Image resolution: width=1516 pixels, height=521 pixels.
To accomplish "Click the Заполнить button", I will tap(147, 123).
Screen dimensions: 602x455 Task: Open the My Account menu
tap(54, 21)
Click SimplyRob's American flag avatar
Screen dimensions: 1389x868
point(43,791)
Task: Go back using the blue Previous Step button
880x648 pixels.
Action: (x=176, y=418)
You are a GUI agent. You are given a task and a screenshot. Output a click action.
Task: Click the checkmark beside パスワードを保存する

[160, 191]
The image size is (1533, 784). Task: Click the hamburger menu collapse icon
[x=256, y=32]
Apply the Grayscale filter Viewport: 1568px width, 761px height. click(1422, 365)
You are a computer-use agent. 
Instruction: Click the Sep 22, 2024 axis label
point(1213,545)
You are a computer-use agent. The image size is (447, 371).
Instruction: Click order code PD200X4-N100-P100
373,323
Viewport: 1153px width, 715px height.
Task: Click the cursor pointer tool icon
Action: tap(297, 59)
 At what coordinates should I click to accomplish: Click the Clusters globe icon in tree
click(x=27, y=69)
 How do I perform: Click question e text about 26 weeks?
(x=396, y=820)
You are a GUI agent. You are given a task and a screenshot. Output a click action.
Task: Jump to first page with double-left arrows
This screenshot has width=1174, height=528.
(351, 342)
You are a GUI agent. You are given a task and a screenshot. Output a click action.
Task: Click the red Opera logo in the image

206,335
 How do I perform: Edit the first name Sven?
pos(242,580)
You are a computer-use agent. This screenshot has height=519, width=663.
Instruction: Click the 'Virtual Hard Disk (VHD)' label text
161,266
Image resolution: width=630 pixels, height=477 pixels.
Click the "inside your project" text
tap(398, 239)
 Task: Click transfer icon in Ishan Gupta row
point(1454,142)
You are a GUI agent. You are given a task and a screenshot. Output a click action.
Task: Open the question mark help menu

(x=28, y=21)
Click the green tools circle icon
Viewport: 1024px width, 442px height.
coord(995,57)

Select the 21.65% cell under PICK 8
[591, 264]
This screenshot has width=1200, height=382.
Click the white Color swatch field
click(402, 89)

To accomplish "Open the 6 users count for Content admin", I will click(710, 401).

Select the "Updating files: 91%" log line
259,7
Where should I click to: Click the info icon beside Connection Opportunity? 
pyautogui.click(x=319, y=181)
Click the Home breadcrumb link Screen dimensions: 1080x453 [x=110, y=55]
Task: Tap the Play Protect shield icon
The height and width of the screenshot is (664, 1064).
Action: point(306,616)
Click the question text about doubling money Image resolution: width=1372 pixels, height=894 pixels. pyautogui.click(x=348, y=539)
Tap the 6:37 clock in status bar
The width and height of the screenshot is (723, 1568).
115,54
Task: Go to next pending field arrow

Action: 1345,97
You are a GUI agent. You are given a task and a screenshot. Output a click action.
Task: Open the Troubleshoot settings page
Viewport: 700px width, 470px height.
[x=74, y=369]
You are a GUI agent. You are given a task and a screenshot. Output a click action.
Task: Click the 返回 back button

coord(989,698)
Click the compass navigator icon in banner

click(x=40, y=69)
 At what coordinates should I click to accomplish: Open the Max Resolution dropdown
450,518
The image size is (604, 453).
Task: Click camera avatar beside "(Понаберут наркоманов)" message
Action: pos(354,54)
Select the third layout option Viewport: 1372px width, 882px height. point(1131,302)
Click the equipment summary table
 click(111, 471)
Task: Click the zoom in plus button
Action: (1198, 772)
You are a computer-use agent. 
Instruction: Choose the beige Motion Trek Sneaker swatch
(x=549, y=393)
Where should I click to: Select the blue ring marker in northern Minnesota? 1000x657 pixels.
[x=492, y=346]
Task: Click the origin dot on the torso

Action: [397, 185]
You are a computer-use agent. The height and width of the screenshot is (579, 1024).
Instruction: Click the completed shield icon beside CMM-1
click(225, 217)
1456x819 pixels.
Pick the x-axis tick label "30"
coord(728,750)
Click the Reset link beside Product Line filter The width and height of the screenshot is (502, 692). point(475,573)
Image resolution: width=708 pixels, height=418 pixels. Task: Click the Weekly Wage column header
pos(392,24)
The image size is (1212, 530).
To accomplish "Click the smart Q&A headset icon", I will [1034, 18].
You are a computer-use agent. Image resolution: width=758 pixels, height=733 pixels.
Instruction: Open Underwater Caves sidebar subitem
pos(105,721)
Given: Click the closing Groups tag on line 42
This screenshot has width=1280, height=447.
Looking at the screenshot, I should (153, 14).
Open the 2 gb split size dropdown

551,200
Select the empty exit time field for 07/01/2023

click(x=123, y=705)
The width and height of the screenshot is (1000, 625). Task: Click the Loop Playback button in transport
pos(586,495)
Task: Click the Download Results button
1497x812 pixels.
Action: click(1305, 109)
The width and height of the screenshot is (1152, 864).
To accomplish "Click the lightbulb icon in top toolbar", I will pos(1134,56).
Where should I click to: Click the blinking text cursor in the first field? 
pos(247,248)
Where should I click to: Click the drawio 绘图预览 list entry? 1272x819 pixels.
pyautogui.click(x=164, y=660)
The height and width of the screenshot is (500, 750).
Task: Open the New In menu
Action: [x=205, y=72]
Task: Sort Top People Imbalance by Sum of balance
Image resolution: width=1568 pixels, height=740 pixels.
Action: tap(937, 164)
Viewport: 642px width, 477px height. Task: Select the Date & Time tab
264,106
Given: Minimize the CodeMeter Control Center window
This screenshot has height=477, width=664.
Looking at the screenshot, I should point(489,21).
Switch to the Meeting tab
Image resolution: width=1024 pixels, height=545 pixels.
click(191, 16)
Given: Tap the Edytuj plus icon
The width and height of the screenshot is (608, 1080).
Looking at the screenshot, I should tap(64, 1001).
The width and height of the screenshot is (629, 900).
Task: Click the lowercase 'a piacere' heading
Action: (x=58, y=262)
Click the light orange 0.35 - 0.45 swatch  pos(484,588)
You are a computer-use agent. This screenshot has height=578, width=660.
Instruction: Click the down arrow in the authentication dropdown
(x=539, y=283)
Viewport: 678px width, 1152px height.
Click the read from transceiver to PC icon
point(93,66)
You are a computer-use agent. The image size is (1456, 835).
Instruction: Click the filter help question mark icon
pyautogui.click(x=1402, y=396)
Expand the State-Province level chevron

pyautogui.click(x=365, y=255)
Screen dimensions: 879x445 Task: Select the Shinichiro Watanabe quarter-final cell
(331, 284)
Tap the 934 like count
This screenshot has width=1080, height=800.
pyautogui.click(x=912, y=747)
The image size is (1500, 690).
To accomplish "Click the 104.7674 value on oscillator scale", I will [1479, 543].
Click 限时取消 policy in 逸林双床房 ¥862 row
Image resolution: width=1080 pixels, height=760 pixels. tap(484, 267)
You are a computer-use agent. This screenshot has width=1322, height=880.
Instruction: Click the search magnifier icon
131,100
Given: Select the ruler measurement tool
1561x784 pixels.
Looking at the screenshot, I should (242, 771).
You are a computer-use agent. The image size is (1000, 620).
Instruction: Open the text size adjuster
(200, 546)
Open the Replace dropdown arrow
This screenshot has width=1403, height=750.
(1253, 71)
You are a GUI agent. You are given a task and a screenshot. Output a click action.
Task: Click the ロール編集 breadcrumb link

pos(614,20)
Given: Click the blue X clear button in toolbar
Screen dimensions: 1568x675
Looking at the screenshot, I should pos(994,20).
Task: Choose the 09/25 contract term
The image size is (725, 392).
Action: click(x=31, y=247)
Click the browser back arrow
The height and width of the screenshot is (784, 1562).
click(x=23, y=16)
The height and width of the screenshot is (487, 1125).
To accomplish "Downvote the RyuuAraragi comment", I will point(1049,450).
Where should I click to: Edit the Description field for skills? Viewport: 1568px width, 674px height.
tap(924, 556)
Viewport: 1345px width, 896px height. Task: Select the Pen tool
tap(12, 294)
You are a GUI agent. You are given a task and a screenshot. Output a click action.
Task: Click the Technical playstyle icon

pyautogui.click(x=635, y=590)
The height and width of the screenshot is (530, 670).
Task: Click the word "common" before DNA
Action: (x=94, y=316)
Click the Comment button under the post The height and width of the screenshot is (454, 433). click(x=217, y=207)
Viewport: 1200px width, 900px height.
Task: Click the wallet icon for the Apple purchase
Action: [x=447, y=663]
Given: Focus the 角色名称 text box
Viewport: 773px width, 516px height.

* * * * * * * * *

**Exercise objective**:
Return all lines in the data that include the word "page".

**Task solution**:
Task: Jump to first page with double-left arrows
Task: Open the Troubleshoot settings page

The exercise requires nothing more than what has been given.